### Stored data
....
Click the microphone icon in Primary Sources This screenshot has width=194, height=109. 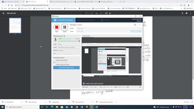tap(55, 40)
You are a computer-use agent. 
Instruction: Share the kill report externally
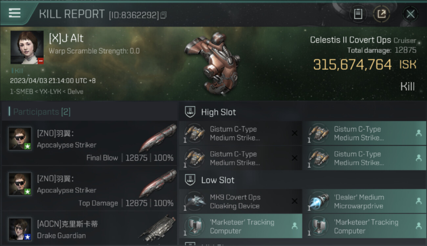click(382, 14)
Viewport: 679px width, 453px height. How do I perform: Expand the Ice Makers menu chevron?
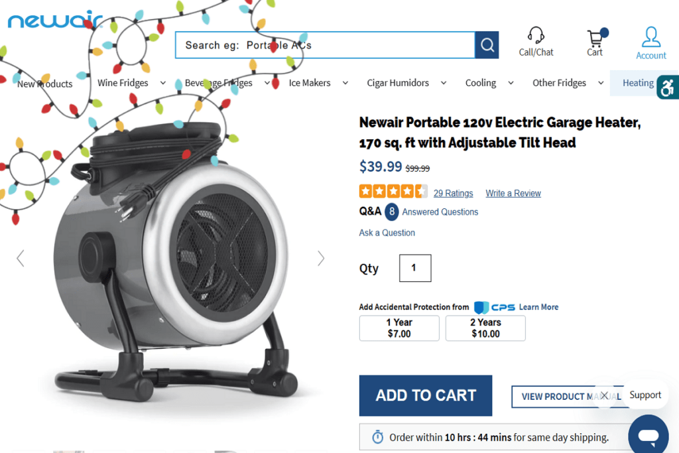point(345,83)
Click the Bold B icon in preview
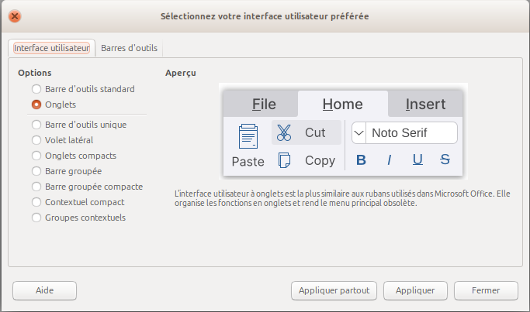 pos(360,160)
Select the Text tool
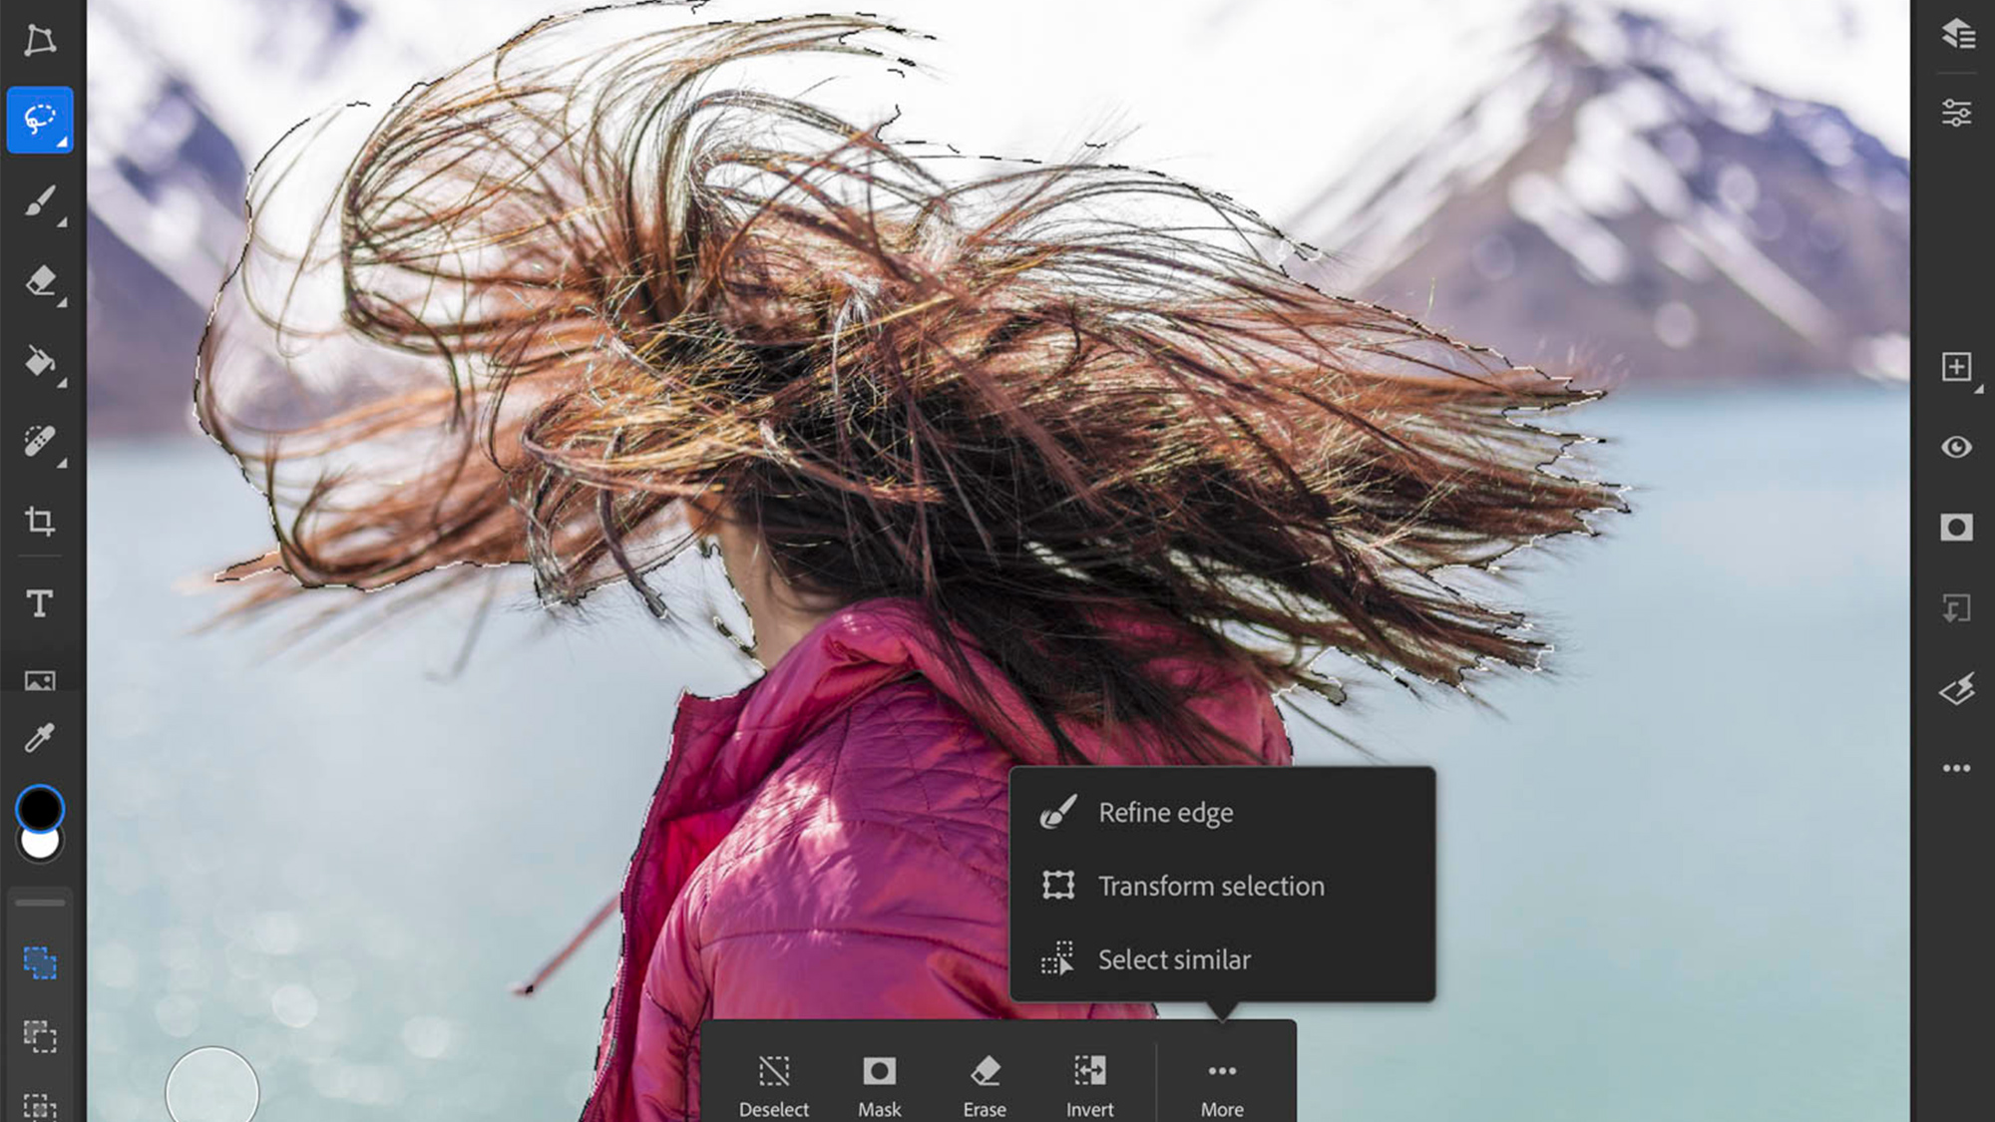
....
### Action item
Return verbatim every line from the one holding "You are a computer-use agent." to the end of the records above. Do not copy the pictures.

### Response to the exercise
You are a computer-use agent. 
Instruction: Share the kill report externally
click(382, 14)
Viewport: 679px width, 453px height. How do I perform: Expand the Ice Makers menu chevron?
point(345,83)
Click the Bold B icon in preview
 pos(360,160)
Select the Text tool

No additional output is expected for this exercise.